Of an Empowering & Inspired Leader

The term values is often confused with virtues although similar in meaning virtues are characteristics and attributes (qualities and aspects) associated with the nature of God whereas values are any principles, standards, or qualities considered worthwhile and desirable (Bredfeldt 2006). Furthermore, values are determined by one’s worldview and are based on personality, family dynamics, environmental factors, social factors, cultural aspects, political views and other views of social nature. One’s view on creation, God (or the lack of, and even economics shapes one’s values as well as how one perceives and pursues the acquisition of knowledge and wisdom. Additionally one’s values are mutable and change as one’s perception and perspective changes. Our values can be influenced and manipulated by the views and teachings of others and form the basis of our morality where as our virtues are God given. The two combined form the basis for Ethics.

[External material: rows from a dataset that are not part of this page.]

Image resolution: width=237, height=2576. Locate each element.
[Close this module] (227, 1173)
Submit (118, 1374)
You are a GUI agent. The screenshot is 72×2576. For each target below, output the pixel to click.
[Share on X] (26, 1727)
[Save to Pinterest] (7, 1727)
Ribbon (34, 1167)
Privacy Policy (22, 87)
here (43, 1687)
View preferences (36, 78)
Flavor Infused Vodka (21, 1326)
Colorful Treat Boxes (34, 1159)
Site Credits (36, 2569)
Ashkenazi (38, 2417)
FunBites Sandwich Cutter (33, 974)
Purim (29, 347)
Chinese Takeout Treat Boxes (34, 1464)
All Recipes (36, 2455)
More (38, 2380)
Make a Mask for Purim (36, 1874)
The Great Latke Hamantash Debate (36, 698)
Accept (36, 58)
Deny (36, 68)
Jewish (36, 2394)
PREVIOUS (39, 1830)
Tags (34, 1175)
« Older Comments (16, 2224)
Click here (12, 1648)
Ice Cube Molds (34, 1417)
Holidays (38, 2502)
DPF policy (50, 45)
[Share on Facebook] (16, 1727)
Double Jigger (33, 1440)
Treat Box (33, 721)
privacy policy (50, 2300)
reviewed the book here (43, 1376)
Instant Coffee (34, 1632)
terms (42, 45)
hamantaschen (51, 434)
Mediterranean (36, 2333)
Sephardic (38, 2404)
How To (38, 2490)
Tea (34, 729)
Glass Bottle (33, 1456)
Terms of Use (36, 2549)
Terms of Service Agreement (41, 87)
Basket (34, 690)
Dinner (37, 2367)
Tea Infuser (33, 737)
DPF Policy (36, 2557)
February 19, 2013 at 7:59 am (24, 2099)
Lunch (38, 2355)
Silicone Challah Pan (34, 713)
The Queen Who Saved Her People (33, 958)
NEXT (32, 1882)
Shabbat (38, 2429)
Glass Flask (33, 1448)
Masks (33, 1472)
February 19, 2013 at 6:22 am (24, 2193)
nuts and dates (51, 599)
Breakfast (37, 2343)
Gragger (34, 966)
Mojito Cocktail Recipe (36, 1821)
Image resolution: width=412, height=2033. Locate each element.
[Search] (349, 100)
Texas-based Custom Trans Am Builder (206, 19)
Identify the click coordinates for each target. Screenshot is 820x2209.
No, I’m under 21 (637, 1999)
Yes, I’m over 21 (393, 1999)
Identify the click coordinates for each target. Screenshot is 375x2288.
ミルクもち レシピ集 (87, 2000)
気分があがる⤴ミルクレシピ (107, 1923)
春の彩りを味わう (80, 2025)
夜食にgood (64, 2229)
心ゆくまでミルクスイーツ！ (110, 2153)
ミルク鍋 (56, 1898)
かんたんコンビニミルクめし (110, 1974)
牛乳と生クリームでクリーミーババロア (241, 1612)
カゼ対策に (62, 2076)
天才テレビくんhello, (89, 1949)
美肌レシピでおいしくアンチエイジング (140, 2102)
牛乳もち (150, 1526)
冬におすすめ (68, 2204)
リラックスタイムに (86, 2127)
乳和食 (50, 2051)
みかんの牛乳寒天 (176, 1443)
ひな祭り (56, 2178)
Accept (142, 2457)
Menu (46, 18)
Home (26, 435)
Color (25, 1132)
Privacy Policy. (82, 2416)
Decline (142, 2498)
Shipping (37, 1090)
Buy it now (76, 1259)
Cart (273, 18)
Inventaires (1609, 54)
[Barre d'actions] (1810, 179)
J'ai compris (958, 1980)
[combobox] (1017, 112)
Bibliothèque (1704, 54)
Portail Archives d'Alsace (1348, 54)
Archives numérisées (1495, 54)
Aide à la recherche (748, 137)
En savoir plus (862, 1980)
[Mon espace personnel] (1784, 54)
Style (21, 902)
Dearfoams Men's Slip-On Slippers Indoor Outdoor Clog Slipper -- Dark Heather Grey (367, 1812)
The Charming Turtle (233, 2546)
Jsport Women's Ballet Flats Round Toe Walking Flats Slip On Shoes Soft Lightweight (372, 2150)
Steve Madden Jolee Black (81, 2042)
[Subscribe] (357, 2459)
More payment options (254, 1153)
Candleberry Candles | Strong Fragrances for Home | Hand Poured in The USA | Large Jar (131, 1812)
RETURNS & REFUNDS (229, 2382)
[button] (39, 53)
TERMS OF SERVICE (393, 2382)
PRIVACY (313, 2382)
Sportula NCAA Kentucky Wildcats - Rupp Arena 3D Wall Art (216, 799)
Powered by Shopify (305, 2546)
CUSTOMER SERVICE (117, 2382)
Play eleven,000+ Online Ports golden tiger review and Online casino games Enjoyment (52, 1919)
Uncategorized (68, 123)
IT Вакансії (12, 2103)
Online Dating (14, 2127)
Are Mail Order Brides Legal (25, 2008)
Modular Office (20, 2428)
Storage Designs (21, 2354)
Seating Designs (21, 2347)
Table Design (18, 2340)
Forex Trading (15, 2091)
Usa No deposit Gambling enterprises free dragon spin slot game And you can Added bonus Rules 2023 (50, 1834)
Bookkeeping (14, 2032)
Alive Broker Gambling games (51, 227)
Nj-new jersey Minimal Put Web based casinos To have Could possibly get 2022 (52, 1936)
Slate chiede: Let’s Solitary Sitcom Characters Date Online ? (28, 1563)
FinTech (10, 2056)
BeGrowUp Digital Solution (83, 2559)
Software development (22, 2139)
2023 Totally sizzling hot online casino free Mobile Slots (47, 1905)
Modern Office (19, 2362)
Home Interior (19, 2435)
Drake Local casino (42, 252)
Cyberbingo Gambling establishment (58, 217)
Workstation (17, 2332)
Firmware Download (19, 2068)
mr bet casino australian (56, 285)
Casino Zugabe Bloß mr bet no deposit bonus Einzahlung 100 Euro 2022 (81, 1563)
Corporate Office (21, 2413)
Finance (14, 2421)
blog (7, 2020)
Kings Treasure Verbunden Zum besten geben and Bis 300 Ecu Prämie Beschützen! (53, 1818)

Ethics can be divided into three categories.  At the highest level is our Virtue our concept of God and Evil or theodicy.  Western social concepts of virtues is credited first to the Greek Philosopher Plato who views justice as the highest virtue.  Justice forms the bond that holds all the other four virtues of wisdom, courage, temperance (Self-control) and continence (abstinence from immorality especially sexually desire) in unity and congruency. Additionally, only through the exercise of knowledge and the power given within our soul can ultimate good be achieved for the form is an imperfect copy and our senses are inferior matter or existence is imperfect while essence (soul, God, spirit, knowledge) is perfect and unchanging and is the basis for all things (anonymous 2016).  The second level is one’s personal and family conception of what is right & wrong (general morality) and at the base is secular law or social and corporate structure.

Virtue, Values & Vices

Aristotle built upon Plato’s concepts but came to a different conclusion. For him matter and essence are inseparable and both are derived from God. The lower form matter thereby originated from the deity and all action originates from the potentiality of motion (anonymous 2016).   For Aristotle virtues are God given but must be developed in training and discipline in what he called means. If we for example wish exemplify High-Mindedness (Wisdom) but the over development of it this will lead to the excessive vice of pride (boastfulness, vanity). In Contrast a lack of development will lead to the vice of deficiency of foolishness ( humble-mindedness) Thus for Aristotle, virtues fail as a result of two categories’ of vices one of deficiency and one of excess as a result of a lack of discipline and training.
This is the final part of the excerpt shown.